If missing data are entered (as “NaN
”), they will be replaced
in the computation by imputed values (imputation is performed by MCMC
sampling). A sub-sample (at the moment a thousand) of the imputed data
value is written to a text file named missing_data.out. That
file has two columns: value sampled for the missing data and
corresponding log-likelihood. Each line corresponds to an imputation
record. The data records appear in the “left to right, top to
bottom” order in which NaN
s are found in the user-specified
data matrix. That block of imputation records is repeated a thousand
times.
likelihood
If data are supplied, their likelihood function must also be specified with the following syntax:
likelihood = dirichlet | normal_gamma | constant_gamma | zellner;
were “|” means “or”.
dirichlet
should be used for discrete data only. It
specifies a Dirichlet-multinomial model (See Bibliographic References: Laskey & Myers 2003; Heckerman et al. 1994; Heckerman
et al. 1995). In that case the data have to be coded by integers
from zero to n. The number of levels for each node has to be
specified using an n_data_levels
declaration. The Dirichlet hyper-parameters are internally set to one,
specify a uniform prior on configurations of parents for any
node.
normal_gamma
specifies a vague normal-gamma prior
for the regression parameters describing the dependance of children
nodes with respect to their parents. Such a prior and model can be
used for continous or discrete data. Its hyper-parameters
alpha_normal_gamma
and
beta_normal_gamma
can be set at
user-defined values.
constant_gamma
specifies an improper constant-gamma
prior for the regression parameters describing the dependance of
children nodes with respect to their parents. Such a prior and model
is used for hypergraphs and can be used in standard BNs for continous
or discrete data. Its hyper-parameters extra_df_wishart
, scale_wishart_diagonal
, scale_wishart_offdiagonal
, and maximum_scc_size
can be set at user-defined values.
zellner
specifies a Zellner prior for the normal
regression model (based on our experience, we do not recommend it
though). One of its drawbacks is that any node cannot have more
parents than there are data about it (arguably, an artificial
constraint).Its hyper-parameter gamma_zellner
can be set at a user-defined value.
n_data_levels
If a Dirichlet-multinomial model is used, discrete data have to be
specified for each node. Such data have to be coded as integers from
zero to n, n being the number of levels for a given
node. Those levels are specified using the n_data_levels
array declaration.
n_data_levels = array{2, 2, 3, 2, 4};
alpha_normal_gamma
The parameter alpha_normal_gamma
corresponds to the prior shape
of the Gamma distribution of the data precision in the Normal-Gamma
regression model. It can be set to any positive floating point value. By
default its value is 1.5, which works well in our hands. You may want to
tailor it to your needs.
beta_normal_gamma
The parameter beta_normal_gamma
corresponds to the prior rate of
the Gamma distribution of the data precision in the Normal-Gamma
regression model. It can be set to any positive floating point value. By
default its value is 1000, which is rather vague and works well in our
hands.
extra_df_wishart
The tuning parameter extra_df_wishart
can be set to any
positive integer. It is added to the number of nodes in a hypernode to
define the degrees of freedom for the inverse-Wishart prior
distribution of the regression parameter covariance matrix. By default
its value is 1.
scale_wishart_diagonal
The tuning parameter scale_wishart_diagonal
can be set to any
positive floating point value. It defines the value of the diagonal
elements of the scale matrix for the inverse-Wishart prior
distribution of the regression parameter covariance matrix.

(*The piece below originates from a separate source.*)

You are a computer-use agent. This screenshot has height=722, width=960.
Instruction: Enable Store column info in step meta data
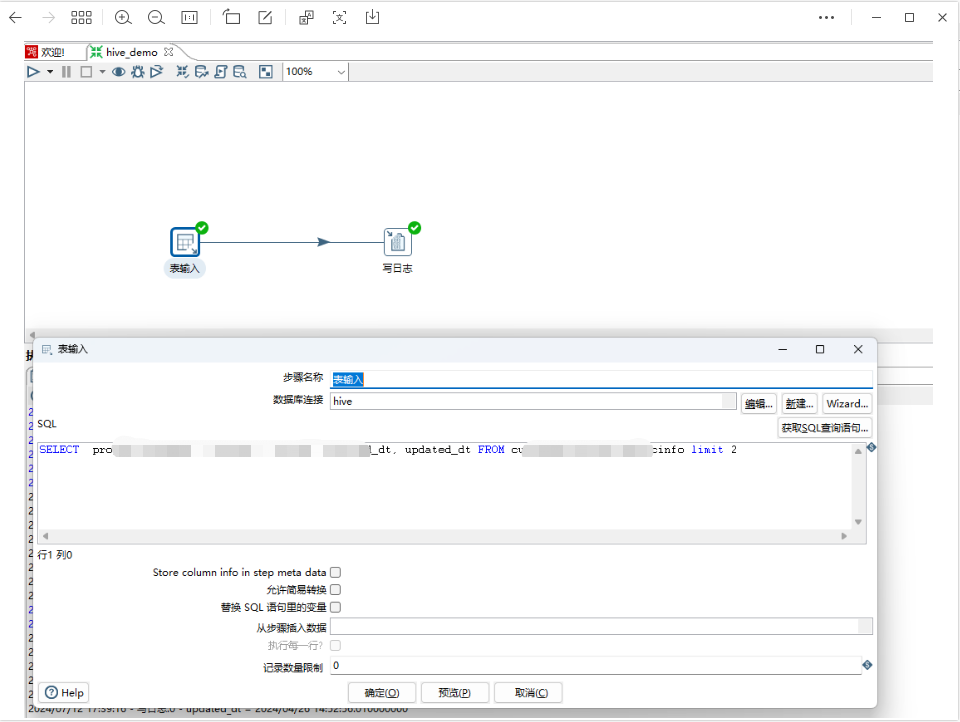point(336,573)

By default
its value is 1.0.
scale_wishart_offdiagonal
The tuning parameter scale_wishart_offdiagonal
can be set to any
positive floating point value. It defines the value of the off-diagonal
elements of the scale matrix for the inverse-Wishart prior
distribution of the regression parameter covariance matrix. By default
its value is 0.
maximum_scc_size
The contraining parameter maximum_scc_size
can be set to any
positive floating point value. It defines the maximum allowed size of
a strongly connected component in the network (if hypergraphs are
sampled). By default its value is n_nodes. It does not make sense to
set it to a higher value...
gamma_zellner
The tuning parameter gamma_zellner
can be set to any positive
floating point value. When it is equal to the number of data points per
node, the data and Zellner prior on the regression parameters have
equal weight. By default its value is 1.0.
Next: Variables specifying posterior analyses, Previous: Variables specifying data and likelihood, Up: Predefined variables [Contents][Index]
save_chain
The entire MCMC sampling chain can be saved (after the burnin period)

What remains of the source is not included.